Lorsque le litige porte sur une retenue de salaire, une demande écrite de régularisation doit être adressée rapidement. Si l’employeur ne corrige pas, le salarié peut envisager une action prud’homale, notamment en référé lorsque la somme est identifiable et que la contestation paraît limitée.
Le risque principal est de laisser passer plusieurs paies sans réagir. Plus la correction est demandée tôt, plus le dossier est simple à prouver.
Paris et Île-de-France : quel intérêt pratique ?
À Paris et en Île-de-France, les litiges sur la journée de solidarité concernent souvent les salariés du commerce, de la restauration, de la santé privée, de la sécurité, de l’hôtellerie, du nettoyage, des transports, des sièges sociaux et des entreprises multisites.
La compétence prud’homale dépend en général du lieu où le salarié travaille, du domicile lorsque le travail est accompli hors établissement ou à domicile, ou du lieu où l’engagement a été conclu. En cas de télétravail partiel, de sites multiples ou de siège social hors région parisienne, il faut vérifier ce point avant toute saisine.
Dans les dossiers franciliens, la question la plus fréquente n’est pas seulement « dois-je travailler ? ». Elle est plus précise : quel compteur a été touché, combien d’heures étaient réellement dues, et l’employeur avait-il le droit de modifier mon planning ?
Le cabinet intervient en droit du travail à Paris pour vérifier ces points, chiffrer la retenue ou la régularisation due, et déterminer si une mise en demeure suffit ou si une saisine prud’homale est utile.
Les erreurs les plus fréquentes
La première erreur consiste à confondre 1er mai, autre jour férié, pont et journée de solidarité. Ce sont quatre régimes différents.

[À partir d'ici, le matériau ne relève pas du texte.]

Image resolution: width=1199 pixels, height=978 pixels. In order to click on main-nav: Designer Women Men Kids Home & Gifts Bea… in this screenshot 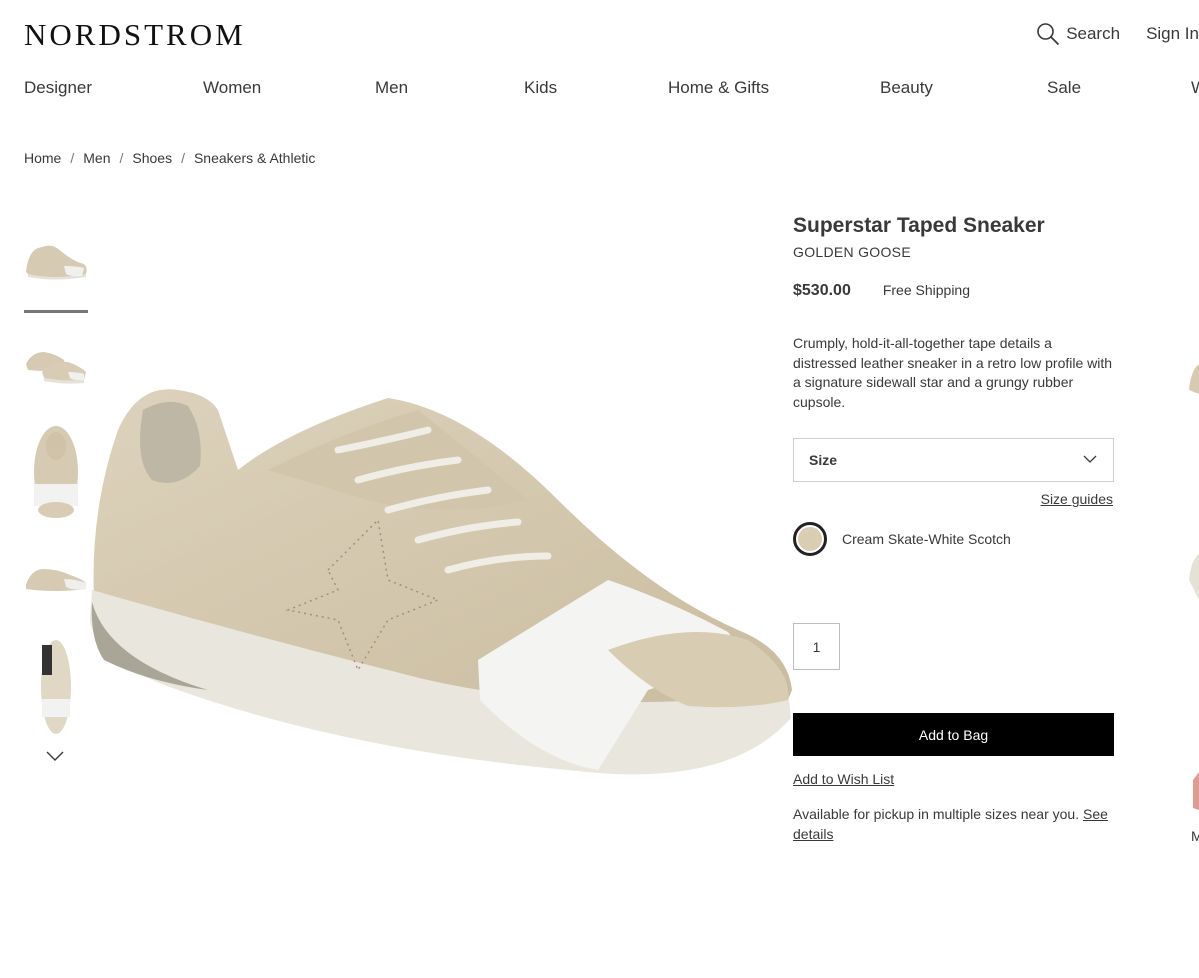, I will do `click(600, 89)`.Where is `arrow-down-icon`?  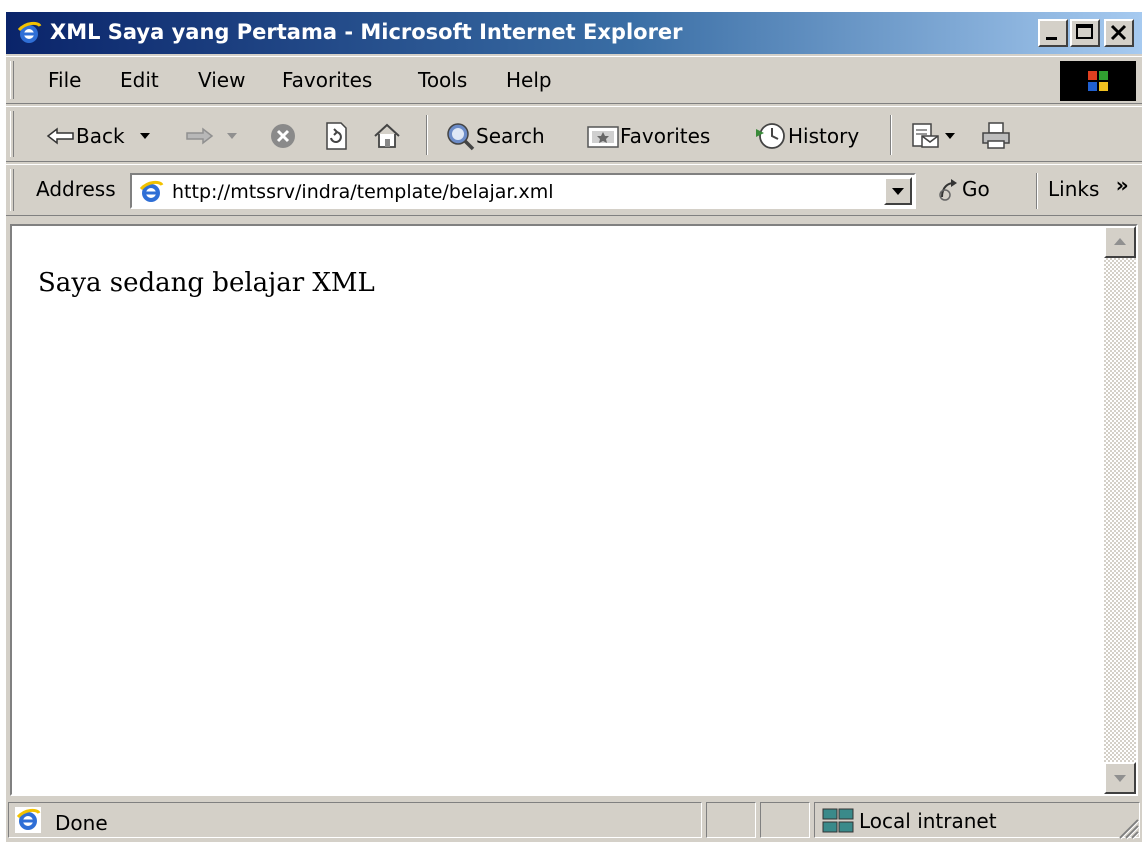 arrow-down-icon is located at coordinates (1120, 778).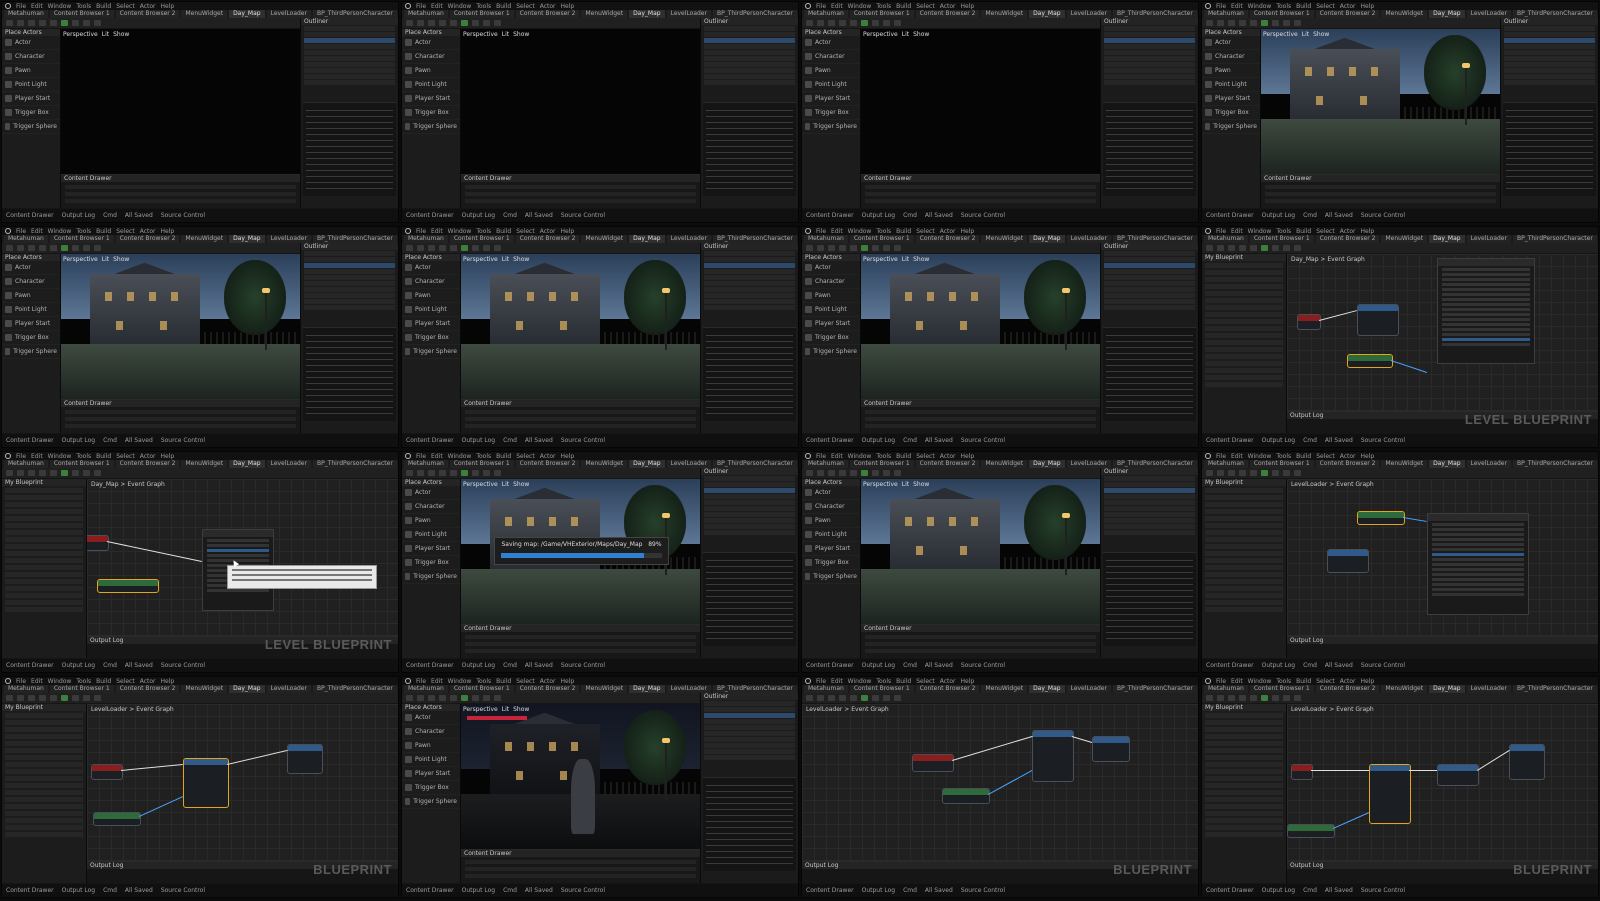 This screenshot has height=901, width=1600. What do you see at coordinates (1554, 689) in the screenshot?
I see `editor-tab: BP_ThirdPersonCharacter` at bounding box center [1554, 689].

La deuxième consiste à appliquer 7 heures à tous les salariés, y compris aux temps partiels. Le prorata est souvent oublié.
La troisième consiste à faire refaire gratuitement la journée de solidarité à un salarié arrivé en cours d’année, alors qu’il l’a déjà accomplie chez un précédent employeur.
La quatrième consiste à décompter un congé payé sans expliquer le fondement juridique de ce décompte.
La cinquième consiste à sanctionner trop vite un salarié qui demande seulement la base de la décision. Une demande de justification n’est pas une faute.
Pour l’employeur, une note claire évite beaucoup de contentieux : date retenue, salariés concernés, traitement des temps partiels, salariés arrivés en cours d’année, forfait jours, RTT, cas des absences, paie et preuve du CSE.
Pour le salarié, la méthode est inverse : ne pas contester en bloc, mais demander les éléments précis, garder les bulletins et vérifier les compteurs.